## SUPPLIED PASSAGE

--------------------

Citations are first-class. Every claim carries a [n] that maps to a specific retrieved passage. This is the honest version of RAG: the user can check the model against its sources, and the UI makes that one click.
It degrades instead of breaking. No API key leads to returns of top passages verbatim (extractive mode). No sentence-transformers install leads to using an offline hashing embedder. The service should not depend too heavily on a paid call or a model download to be useful.

question ─▶ embed ─▶ Chroma top-k ─▶ assemble cited context ─▶ Claude (grounded) ─▶ answer + citations
                                                   └────────────── or ──────────────▶ top passages (extractive)

Embeddings: offline by default, semantic when you want it

EMBEDDINGS_BACKEND selects how text becomes vectors:

hashing (default): a HashingVectorizer over word 1–2 grams. Offline, deterministic, no download. Essentially lexical, so it's "good enough to show the pipeline and rank correctly," and not semantically strong. It exists so the app runs anywhere instantly.
sentence-transformers: all-MiniLM-L6-v2 from the Hugging Face ecosystem for real semantic retrieval that handles paraphrased questions. Install the optional extra and re-ingest.

Changing the backend changes the vector space, so re-run ingestion after switching (the ingest script rebuilds the collection).

Does it work?

scripts/evaluate.py scores the pipeline against a small gold set (eval/qa.jsonl):

Retrieval (always, offline): hit@k and MRR of the expected source document.

--------------------

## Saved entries
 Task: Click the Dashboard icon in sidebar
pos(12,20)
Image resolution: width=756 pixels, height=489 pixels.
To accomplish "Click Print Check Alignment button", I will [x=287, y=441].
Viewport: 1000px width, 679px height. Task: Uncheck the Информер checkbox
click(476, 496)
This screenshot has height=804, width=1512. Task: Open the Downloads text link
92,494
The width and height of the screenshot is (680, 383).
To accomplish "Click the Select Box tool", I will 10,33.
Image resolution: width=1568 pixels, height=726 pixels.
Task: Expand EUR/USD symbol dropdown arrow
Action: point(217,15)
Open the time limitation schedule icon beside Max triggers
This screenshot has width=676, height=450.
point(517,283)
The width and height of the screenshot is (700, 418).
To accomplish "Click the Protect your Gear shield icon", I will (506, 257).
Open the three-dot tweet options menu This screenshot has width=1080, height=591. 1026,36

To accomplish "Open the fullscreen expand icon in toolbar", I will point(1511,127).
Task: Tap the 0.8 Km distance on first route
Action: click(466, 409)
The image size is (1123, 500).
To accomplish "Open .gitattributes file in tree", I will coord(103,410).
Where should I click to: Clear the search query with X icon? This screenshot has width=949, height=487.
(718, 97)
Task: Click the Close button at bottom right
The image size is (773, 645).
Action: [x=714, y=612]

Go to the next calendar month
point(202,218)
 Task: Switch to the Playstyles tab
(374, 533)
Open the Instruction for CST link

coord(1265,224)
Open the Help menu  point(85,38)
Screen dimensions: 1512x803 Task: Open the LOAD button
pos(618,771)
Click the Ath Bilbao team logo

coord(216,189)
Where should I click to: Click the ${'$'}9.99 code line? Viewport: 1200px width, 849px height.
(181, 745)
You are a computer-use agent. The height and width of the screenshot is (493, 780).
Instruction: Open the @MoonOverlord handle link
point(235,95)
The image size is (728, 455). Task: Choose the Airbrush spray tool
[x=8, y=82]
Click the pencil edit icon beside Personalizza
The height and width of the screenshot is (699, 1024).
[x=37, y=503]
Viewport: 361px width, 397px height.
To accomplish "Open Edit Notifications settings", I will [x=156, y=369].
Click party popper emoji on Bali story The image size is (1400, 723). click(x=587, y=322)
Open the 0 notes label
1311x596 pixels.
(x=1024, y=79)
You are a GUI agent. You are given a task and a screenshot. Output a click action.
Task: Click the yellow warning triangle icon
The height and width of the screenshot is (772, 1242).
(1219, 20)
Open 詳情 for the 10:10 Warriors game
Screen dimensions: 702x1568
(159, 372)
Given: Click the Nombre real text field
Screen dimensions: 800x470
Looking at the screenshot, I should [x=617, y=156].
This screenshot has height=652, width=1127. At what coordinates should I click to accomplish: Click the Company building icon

--------------------

## WORK TASK A
List, in order, each step on the main path of the pipeline diagram in the RAG service passage, from the question to the final output.
## WORK TASK B
Extend the RAG service passage from its last sentence.

## ANSWER SPACE A
question, embed, Chroma top-k, assemble cited context, Claude (grounded), answer + citations

## ANSWER SPACE B
Generation (with a key): whether the answer contains the expected fact, plus an LLM-as-judge check that the answer is actually supported by the retrieved passages and asserts nothing beyond them.

On the shipped sample corpus with the offline lexical backend:

hit@3: 14/14 = 1.00
MRR:     0.952

The set deliberately includes paraphrased questions with little vocabulary overlap, which would've dragged the lexical backend down). The metric should have a real range, and not simply sit at 1.0.

Setup

Requirements

Python 3.10+
An Anthropic API key is optional but strongly preferred (enables synthesized answers and the grounding eval)

Run it (offline, no key)

git clone https://github.com/rajeshnandipaty/sourcefetch.git
cd sourcefetch
python -m venv .venv && source .venv/bin/activate
pip install -r requirements.txt

python scripts/ingest.py            # chunk + embed the sample corpus into Chroma
uvicorn app.main:app --reload       # serve at http://localhost:8000

Open http://localhost:8000 and ask a question.

Turn on grounded answers and semantic search

cp .env.example .env                # add ANTHROPIC_API_KEY
pip install -r requirements-semantic.txt          # Hugging Face embeddings (optional)
# in .env: EMBEDDINGS_BACKEND=sentence-transformers
python scripts/ingest.py            # re-ingest under the new embedder
uvicorn app.main:app --reload

Measure it

python scripts/evaluate.py --k 5

Using real policy documents

The sample corpus in corpus/ is illustrative. Short documents are modeled on public CMS topics (PTP edits, MUEs, modifiers 25 / 59 / X, the global package, add-on codes). Clearly marked as not authoritative. To answer from the real manuals, drop the actual CMS policy PDFs into corpus/ and re-ingest:

cp ~/Downloads/ncci_policy_manual_chapters/*.pdf corpus/
python scripts/ingest.py

Ingestion reads .md, .txt, and .pdf (via pypdf), so the real PDFs work without conversion. The CMS NCCI Policy Manual and related guidance are public and free.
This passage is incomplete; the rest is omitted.